Exercise - Starting at the line with "Describe the element" and ending at the line with "at that location.", change "screenshot" to "image" and give those lines back with nothing else altered.

Entries shown -

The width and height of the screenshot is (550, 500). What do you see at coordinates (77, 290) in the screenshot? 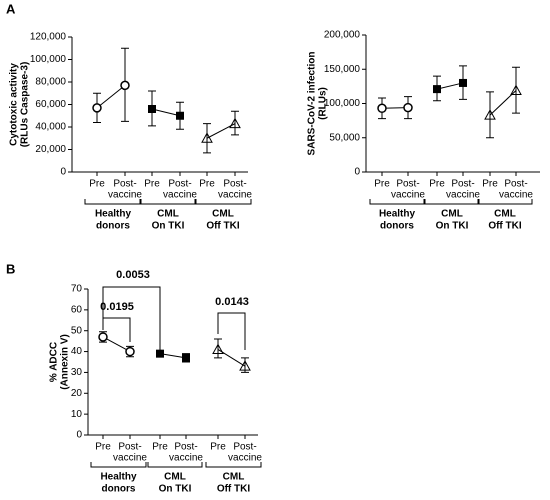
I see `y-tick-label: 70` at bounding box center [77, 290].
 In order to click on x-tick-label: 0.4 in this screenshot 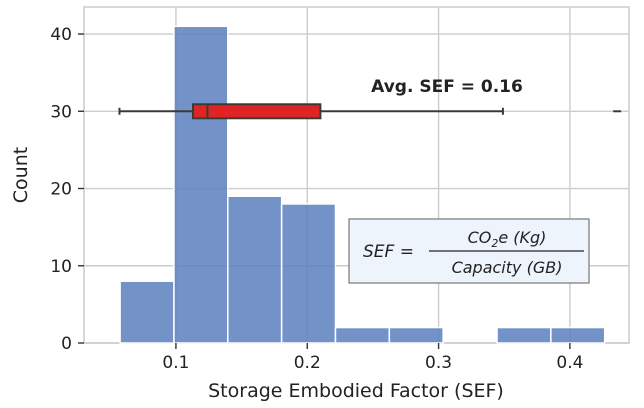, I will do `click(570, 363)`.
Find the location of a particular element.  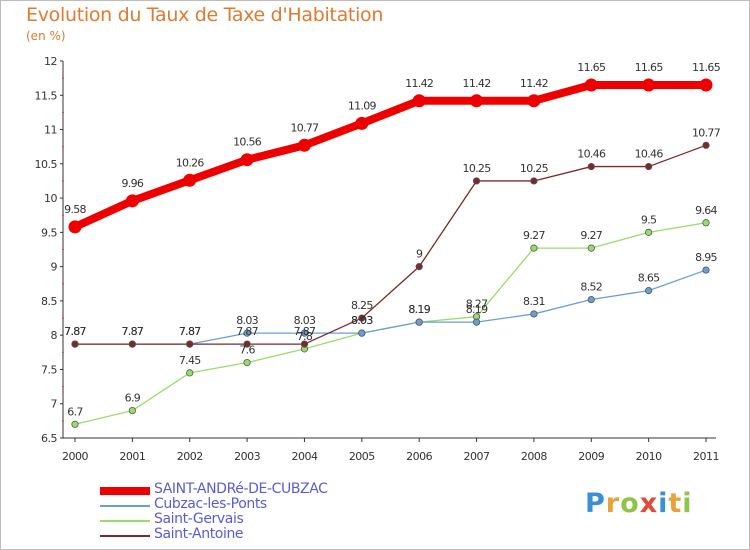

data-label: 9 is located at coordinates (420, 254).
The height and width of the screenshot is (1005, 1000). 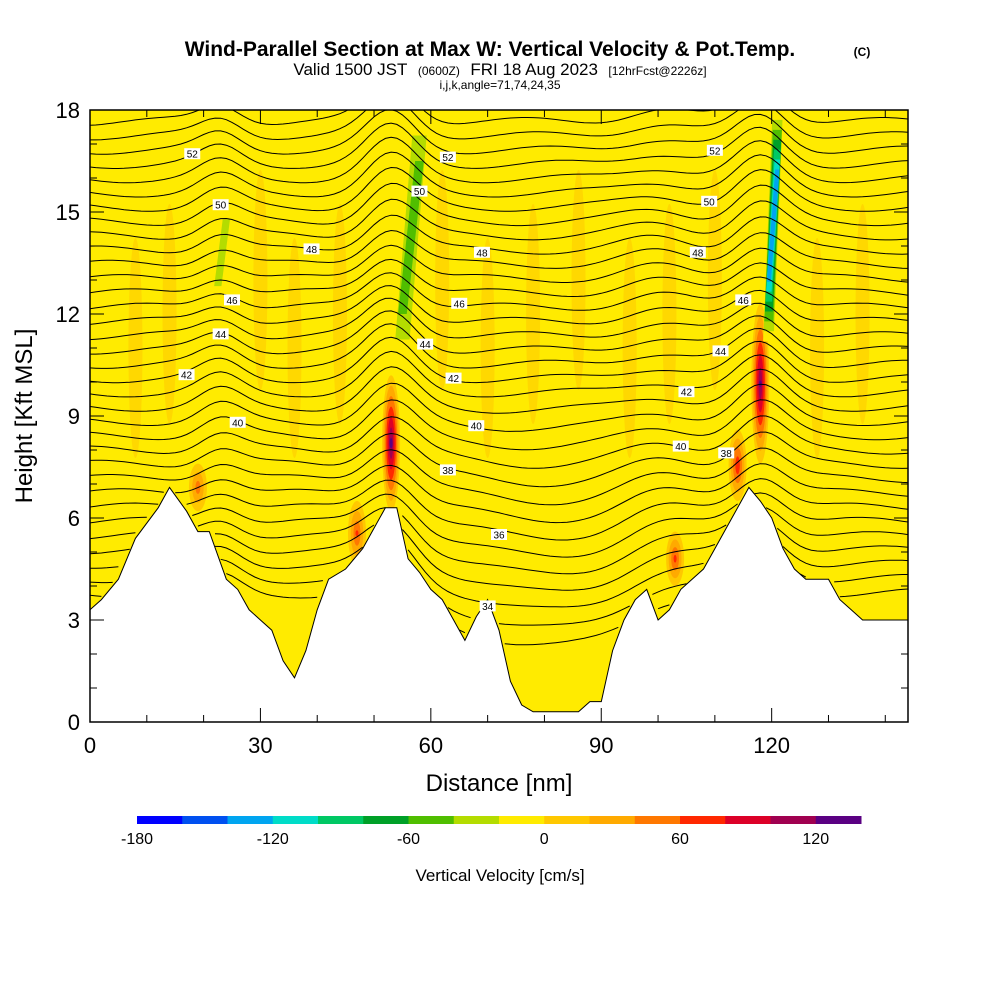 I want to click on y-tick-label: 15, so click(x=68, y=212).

---

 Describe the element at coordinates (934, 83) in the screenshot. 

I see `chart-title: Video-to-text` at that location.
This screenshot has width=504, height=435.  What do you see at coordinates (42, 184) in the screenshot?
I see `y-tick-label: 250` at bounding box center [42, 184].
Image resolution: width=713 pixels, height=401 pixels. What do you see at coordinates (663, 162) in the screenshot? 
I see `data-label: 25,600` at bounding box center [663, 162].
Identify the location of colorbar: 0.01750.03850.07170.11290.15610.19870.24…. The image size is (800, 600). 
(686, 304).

Response -
 Describe the element at coordinates (934, 83) in the image. 

I see `chart-title: Video-to-text` at that location.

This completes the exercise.